[Given instruction] How many lines below contain the word "label"? Case counts. Reply with the number only.

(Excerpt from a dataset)
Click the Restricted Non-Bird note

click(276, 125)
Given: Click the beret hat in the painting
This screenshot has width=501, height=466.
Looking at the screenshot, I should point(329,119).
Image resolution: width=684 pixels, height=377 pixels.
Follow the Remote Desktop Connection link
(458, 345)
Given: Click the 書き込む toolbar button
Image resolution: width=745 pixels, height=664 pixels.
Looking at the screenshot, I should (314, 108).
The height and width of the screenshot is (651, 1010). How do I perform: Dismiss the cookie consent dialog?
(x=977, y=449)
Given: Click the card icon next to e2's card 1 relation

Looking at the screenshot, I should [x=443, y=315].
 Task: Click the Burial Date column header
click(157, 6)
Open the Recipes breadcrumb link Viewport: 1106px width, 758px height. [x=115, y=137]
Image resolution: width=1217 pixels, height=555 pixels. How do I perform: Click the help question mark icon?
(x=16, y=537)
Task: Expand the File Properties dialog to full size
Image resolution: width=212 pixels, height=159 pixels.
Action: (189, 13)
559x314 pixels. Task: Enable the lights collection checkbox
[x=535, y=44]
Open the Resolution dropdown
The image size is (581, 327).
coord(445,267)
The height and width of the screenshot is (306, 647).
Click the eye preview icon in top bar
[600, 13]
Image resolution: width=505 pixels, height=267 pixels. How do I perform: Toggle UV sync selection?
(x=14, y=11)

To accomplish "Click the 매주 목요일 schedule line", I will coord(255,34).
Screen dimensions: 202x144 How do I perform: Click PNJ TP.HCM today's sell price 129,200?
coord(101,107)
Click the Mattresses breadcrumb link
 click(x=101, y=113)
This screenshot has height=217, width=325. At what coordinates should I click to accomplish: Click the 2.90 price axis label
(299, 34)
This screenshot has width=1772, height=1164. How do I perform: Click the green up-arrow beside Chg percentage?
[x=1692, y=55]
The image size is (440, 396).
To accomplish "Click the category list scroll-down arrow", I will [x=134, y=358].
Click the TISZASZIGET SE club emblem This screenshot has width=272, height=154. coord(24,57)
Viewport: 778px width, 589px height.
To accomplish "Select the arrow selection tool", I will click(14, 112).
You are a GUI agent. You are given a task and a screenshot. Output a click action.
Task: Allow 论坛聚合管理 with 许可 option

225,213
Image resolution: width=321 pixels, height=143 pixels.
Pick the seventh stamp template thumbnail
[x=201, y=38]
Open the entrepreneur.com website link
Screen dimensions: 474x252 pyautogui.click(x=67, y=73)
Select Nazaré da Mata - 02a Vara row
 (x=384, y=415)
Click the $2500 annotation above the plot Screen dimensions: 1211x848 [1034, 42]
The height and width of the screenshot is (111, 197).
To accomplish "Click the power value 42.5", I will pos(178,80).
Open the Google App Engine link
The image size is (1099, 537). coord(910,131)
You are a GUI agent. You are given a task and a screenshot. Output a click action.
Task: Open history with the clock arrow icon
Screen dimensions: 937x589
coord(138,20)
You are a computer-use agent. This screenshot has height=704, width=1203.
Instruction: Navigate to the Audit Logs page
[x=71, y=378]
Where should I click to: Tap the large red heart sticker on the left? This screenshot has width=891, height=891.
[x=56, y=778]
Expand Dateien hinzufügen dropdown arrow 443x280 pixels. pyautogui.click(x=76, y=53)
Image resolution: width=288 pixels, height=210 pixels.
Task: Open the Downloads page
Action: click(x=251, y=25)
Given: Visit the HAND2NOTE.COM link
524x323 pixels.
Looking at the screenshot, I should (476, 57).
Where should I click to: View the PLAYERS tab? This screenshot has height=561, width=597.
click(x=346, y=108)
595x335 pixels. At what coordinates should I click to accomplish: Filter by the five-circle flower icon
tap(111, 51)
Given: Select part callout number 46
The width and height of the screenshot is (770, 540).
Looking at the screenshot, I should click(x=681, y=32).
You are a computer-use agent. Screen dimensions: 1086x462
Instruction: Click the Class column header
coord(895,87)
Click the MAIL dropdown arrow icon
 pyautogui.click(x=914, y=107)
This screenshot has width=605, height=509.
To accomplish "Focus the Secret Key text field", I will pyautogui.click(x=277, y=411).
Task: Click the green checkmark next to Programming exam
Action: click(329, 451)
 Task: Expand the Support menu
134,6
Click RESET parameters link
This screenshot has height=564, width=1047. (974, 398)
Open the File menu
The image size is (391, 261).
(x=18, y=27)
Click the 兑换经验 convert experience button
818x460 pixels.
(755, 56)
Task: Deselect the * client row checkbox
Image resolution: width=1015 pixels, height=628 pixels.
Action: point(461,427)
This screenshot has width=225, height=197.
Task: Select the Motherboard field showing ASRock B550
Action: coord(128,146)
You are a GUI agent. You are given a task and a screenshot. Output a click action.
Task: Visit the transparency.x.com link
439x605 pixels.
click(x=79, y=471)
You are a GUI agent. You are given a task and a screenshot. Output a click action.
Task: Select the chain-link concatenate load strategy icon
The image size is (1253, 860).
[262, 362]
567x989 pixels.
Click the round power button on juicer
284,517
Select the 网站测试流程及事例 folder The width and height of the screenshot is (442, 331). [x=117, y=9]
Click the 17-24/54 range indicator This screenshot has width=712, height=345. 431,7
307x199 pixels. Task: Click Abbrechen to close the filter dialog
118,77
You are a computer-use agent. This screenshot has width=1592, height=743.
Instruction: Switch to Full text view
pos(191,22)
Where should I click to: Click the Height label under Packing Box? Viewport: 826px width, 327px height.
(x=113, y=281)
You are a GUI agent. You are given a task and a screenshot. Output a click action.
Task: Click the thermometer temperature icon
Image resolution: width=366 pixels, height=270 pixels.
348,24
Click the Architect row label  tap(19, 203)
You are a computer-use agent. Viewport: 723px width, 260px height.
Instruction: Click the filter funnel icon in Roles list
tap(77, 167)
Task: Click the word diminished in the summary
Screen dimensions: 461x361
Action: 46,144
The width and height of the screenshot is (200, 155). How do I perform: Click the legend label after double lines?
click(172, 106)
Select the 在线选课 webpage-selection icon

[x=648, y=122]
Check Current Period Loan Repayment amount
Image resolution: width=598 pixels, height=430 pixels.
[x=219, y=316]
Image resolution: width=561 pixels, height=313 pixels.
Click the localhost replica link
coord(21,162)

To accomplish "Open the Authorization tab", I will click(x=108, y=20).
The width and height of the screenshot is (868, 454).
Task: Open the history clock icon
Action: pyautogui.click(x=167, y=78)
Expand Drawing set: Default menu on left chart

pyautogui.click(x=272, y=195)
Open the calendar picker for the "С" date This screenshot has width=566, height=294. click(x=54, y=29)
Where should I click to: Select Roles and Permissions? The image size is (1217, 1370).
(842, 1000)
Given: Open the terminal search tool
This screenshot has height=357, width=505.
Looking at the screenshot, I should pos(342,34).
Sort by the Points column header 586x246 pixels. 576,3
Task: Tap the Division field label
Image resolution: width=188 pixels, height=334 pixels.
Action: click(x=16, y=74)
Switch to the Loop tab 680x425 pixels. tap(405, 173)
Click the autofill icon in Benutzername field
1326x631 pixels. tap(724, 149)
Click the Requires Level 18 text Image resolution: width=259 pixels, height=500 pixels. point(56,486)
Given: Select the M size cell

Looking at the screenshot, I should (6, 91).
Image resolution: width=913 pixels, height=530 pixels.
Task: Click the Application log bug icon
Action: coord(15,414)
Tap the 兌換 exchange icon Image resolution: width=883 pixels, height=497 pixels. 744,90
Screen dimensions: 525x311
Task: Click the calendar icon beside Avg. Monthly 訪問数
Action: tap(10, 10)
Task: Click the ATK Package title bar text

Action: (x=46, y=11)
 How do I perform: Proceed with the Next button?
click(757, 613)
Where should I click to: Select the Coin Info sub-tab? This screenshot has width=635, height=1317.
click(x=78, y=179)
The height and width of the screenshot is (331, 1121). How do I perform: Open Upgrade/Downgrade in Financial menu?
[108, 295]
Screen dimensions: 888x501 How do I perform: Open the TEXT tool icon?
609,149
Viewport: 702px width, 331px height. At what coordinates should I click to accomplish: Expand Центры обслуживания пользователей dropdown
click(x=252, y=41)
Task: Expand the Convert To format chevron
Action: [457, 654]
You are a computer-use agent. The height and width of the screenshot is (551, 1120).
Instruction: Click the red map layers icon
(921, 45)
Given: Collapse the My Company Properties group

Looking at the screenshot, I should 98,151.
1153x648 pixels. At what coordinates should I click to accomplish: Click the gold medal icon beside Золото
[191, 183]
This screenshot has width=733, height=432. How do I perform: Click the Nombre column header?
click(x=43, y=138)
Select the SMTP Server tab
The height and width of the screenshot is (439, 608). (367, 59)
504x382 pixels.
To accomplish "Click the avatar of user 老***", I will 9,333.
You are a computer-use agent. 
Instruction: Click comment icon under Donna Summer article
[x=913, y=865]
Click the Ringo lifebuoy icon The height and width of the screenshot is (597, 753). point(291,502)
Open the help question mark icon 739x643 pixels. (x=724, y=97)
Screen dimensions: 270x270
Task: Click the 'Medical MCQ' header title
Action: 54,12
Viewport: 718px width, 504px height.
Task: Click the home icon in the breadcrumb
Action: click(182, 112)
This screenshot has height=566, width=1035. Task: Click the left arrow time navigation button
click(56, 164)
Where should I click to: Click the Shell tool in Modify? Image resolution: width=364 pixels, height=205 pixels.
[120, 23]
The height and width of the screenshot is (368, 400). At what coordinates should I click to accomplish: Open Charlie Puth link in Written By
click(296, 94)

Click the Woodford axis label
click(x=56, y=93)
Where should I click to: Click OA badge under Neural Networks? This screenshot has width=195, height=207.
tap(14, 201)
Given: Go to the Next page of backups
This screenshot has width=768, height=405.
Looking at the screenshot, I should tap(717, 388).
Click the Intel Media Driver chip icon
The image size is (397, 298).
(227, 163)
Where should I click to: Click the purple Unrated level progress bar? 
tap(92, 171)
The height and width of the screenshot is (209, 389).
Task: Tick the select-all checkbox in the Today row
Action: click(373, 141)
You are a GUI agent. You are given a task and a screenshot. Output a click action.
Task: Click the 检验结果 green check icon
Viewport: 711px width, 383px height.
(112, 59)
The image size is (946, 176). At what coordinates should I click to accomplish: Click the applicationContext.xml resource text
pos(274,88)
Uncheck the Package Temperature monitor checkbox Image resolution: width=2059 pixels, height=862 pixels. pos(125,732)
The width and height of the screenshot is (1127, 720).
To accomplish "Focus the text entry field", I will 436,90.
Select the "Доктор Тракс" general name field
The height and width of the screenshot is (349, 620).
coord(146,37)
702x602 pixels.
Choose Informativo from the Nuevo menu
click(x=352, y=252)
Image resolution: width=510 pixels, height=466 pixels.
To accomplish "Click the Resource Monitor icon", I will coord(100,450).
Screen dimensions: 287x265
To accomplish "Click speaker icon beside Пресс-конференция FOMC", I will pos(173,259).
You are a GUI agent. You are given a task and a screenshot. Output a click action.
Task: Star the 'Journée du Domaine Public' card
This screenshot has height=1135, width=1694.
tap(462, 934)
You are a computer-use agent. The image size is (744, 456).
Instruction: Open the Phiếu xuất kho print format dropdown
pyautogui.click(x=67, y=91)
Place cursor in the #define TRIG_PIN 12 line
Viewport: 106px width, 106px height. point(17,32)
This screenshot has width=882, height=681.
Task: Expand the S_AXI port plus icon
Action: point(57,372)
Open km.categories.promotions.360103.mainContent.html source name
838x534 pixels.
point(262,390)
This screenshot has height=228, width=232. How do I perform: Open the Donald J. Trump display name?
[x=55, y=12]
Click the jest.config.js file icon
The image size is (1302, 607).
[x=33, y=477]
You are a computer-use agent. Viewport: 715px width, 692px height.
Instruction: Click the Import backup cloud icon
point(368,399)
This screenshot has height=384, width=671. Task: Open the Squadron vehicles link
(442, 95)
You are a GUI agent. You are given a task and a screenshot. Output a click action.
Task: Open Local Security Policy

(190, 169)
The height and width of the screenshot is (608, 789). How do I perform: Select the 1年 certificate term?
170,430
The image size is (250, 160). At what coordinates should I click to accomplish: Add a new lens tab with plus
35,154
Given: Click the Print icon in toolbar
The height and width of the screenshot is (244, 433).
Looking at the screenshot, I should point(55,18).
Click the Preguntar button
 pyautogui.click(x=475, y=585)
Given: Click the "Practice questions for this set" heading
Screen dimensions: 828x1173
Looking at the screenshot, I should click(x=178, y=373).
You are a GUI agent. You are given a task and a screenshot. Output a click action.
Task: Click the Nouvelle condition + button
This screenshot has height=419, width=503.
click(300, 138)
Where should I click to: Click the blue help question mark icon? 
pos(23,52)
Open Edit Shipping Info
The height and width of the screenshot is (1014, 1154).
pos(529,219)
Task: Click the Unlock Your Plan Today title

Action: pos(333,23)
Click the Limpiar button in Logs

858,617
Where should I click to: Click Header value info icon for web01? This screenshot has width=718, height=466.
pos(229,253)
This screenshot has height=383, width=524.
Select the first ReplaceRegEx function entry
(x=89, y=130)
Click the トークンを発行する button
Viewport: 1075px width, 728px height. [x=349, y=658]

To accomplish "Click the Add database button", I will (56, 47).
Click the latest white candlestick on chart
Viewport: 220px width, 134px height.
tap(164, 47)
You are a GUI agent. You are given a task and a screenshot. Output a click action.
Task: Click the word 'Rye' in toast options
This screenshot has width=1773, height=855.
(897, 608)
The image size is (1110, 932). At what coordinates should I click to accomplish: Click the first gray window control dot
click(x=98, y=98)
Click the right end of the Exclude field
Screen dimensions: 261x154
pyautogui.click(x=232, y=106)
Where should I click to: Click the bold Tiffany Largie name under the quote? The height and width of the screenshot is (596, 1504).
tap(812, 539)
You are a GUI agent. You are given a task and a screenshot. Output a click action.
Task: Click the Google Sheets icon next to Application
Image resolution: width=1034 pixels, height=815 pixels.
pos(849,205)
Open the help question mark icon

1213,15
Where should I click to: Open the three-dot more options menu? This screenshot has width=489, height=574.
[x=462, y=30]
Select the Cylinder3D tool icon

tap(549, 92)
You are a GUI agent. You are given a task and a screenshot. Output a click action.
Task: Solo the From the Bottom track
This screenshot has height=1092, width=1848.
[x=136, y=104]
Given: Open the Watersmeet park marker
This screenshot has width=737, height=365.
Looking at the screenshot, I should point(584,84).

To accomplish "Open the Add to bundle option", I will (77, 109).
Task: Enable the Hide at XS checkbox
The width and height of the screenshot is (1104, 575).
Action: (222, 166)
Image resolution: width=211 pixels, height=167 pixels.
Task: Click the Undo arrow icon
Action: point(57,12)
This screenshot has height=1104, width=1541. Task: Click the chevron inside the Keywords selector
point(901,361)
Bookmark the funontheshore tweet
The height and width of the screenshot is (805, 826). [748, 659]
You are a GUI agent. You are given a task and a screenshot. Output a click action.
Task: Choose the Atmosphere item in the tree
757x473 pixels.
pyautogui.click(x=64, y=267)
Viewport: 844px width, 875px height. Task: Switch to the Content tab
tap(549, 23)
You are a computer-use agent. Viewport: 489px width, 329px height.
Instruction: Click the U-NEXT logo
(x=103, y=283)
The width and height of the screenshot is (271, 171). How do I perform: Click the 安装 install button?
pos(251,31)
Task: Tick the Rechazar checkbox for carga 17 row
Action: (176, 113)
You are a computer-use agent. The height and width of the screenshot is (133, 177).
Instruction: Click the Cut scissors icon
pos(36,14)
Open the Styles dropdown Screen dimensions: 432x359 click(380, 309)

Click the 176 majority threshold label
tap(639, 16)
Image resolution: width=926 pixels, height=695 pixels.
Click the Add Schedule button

[Full response] 7